**Records:**

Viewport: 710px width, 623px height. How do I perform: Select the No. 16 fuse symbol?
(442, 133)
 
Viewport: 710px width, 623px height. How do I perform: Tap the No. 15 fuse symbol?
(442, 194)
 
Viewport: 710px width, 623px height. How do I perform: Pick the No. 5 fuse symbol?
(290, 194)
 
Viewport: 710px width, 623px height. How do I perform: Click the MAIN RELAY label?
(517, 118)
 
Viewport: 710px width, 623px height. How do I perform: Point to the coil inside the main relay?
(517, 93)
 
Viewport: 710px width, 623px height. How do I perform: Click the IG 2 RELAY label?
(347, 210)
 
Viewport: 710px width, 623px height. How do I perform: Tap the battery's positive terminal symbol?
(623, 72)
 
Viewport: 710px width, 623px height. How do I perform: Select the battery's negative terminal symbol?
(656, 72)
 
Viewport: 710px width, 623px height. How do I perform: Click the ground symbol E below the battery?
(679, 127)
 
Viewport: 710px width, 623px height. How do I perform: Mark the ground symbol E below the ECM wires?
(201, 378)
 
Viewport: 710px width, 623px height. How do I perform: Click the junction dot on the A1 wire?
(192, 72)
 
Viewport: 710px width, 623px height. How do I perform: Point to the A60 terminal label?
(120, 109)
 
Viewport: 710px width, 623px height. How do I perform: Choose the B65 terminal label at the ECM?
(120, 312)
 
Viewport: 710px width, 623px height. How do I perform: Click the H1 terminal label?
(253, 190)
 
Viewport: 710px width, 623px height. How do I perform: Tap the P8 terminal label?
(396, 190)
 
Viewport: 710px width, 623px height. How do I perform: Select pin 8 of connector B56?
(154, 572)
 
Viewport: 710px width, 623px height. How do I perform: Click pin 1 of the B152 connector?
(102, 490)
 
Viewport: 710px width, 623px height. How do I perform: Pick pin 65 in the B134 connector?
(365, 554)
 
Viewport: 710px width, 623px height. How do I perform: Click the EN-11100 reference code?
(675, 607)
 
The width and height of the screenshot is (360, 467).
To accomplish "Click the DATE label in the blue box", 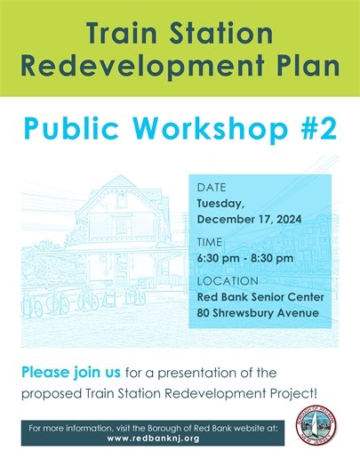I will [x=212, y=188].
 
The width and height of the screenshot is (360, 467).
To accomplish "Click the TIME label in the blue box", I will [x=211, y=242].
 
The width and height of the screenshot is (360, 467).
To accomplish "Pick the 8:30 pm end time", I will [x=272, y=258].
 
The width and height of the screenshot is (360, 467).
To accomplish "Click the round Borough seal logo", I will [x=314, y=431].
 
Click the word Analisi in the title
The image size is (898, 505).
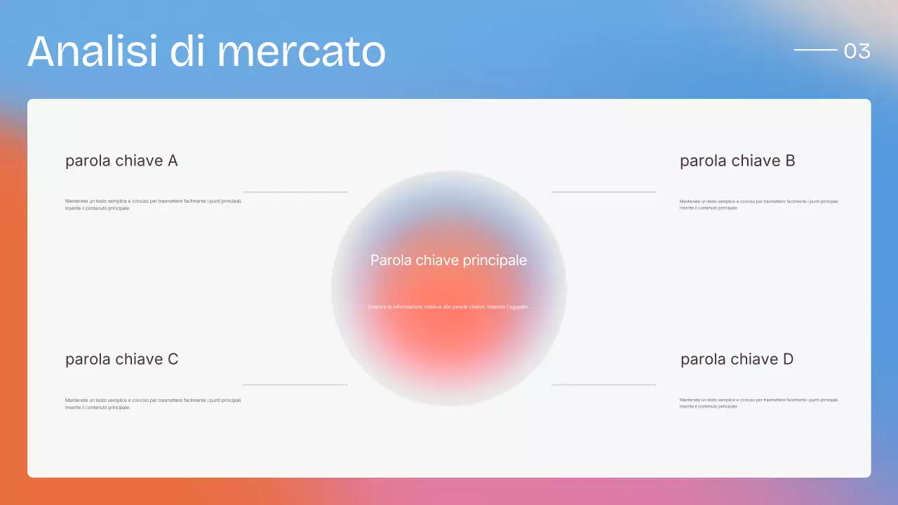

--

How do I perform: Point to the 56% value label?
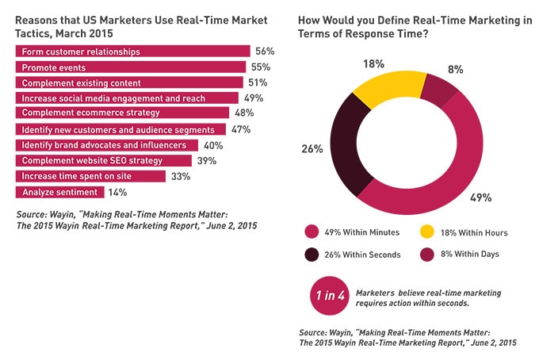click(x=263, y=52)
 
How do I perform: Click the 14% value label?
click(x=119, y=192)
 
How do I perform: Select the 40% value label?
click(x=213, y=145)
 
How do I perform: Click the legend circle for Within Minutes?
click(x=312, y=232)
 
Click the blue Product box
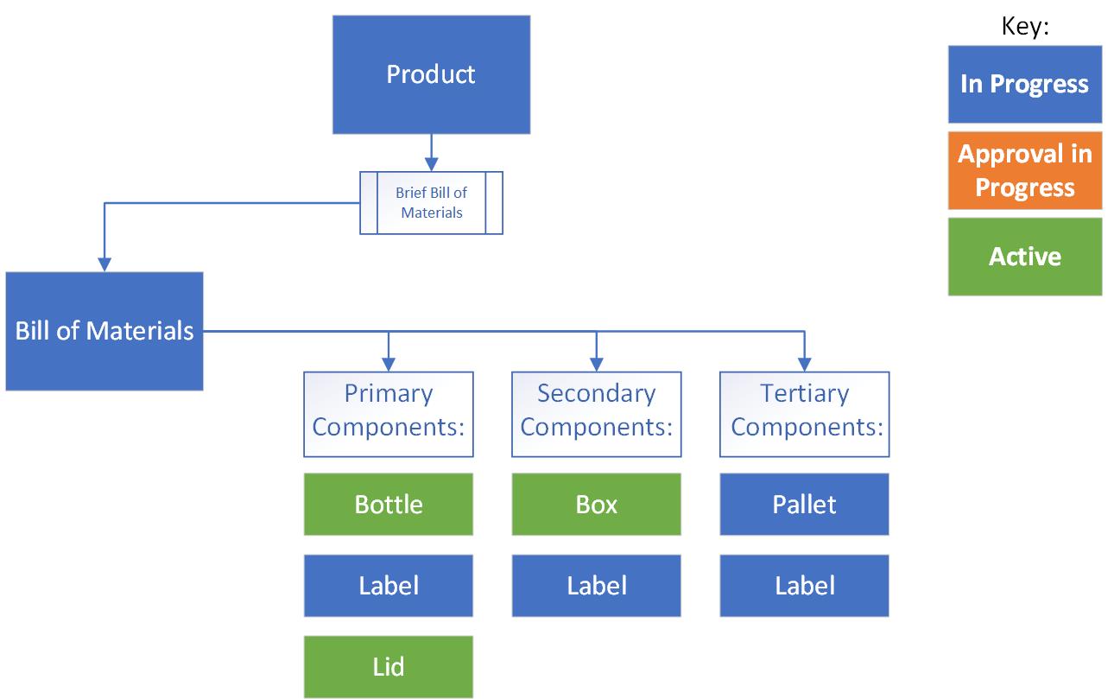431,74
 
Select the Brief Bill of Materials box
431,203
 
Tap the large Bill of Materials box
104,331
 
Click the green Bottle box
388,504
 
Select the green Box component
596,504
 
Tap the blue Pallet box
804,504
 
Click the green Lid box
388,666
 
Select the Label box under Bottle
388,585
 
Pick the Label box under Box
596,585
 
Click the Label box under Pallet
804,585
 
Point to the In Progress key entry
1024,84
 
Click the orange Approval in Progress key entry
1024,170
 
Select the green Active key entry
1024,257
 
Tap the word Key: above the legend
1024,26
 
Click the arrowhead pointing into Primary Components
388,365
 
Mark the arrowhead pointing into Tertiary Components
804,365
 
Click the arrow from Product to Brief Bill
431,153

**SET PROBLEM:** Find every line in the items that contains the string "terminal" and copy each of those lines.

**RESPONSE BELOW:**
Viewport: 710px width, 623px height. How do I perform: Tap the battery's positive terminal symbol?
Viewport: 710px width, 623px height. How do I perform: Select the battery's negative terminal symbol?
Viewport: 710px width, 623px height. How do I perform: Point to the A60 terminal label?
Viewport: 710px width, 623px height. How do I perform: Choose the B65 terminal label at the ECM?
Viewport: 710px width, 623px height. How do I perform: Click the H1 terminal label?
Viewport: 710px width, 623px height. How do I perform: Tap the P8 terminal label?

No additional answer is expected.